In many cases, nothing beats a live launce or sandeel, though dead eel and even mackerel strip can also work. Prawns and shrimps are a fine alternative, while artificials such as plugs take many fish. For really big bass over wrecks, some anglers use only live joey mackerel. Hooks and hooking Match the hook to the bait. You need a fine wire hook for a live eel. A Mustad Black Nordic Bend size 3/0 no. 4447B is ideal, but a blued Aberdeen is almost as good. Mount a live eel by passing the hook point in under the jaw and pulling through. Then nick it through the underbelly just behind the head. A gentle pull back seats the hook neatly against the bait fish’s head. Be sure you only nick the belly skin or the eel quickly dies.

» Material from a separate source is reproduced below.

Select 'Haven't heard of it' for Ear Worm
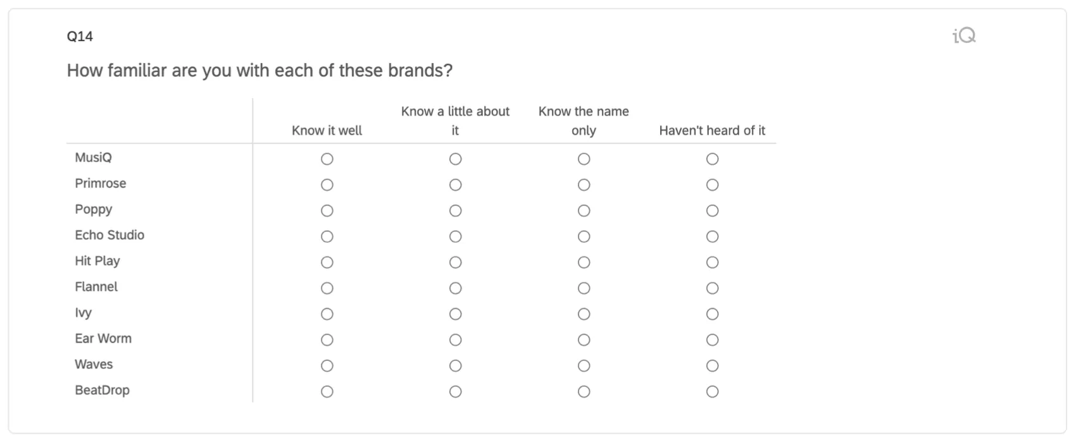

The method Drift fishing around banks and reefs is a very successful way to take bass from a boat. The trick is to find the productive areas where the tide concentrates the bait fish and the bass (good charter boat skippers know these places) and to work your bait along the bottom contours.
Bass can attack baits with great ferocity. If line cannot peel off the reel under pressure, the first rush of a hooked fish either snaps it or pulls the hook free. Every bass puts up the fiercest possible struggle and the power of a double-figure specimen is remarkable, especially in the fast tide. Bass are very cunning and often switch from diving away to heading back up towards the boat. If you’re not familiar with bass antics it’s easy to believe the fish has broken away. If it happens, retrieve the slack line as fast as you can to restore direct contact.
There is a great danger of losing the fish when it nears the surface. Bass don’t like the light and a glimpse of sky invokes an even fiercer struggle to escape. Keep a tight line to the fish and gently but firmly play it, and then you can draw it safely to a wide-mouthed net.
Small boat and dinghy anglers can do well slow trolling in estuaries. Mount a sandeel on an Aberdeen hook with a long trace, and work it well astern of the craft – away from engine noise and prop wash.
If you’re looking for bass aboard a small boat, keep an eye open for working birds. A flock repeatedly diving or displaying a high level of activity near the surface often indicates that a shoal of small fish has been driven towards the surface by hunting bass.
Manoeuvre the boat around the disturbance and then turn it at an angle, allowing the bait to pass through the area where the bass are feeding. Small artificial eels and plugs (notably Rapalas) can be particularly effective for this.
Plug fishing for predatory species such as bass is becoming very popular. If you locate bass feeding on small fish you could be in for some exciting sport. Carefully and quietly motor close to the spot, kill the engine and let the boat drift. Cast plugs beyond the disturbance and allow them to sink under the influence of a small Wye or barrel lead, positioned above a swivel set 1.2m (4ft) from the plug. When the plug is 3m (10ft) or so below the surface, retrieve it with a series of jerks.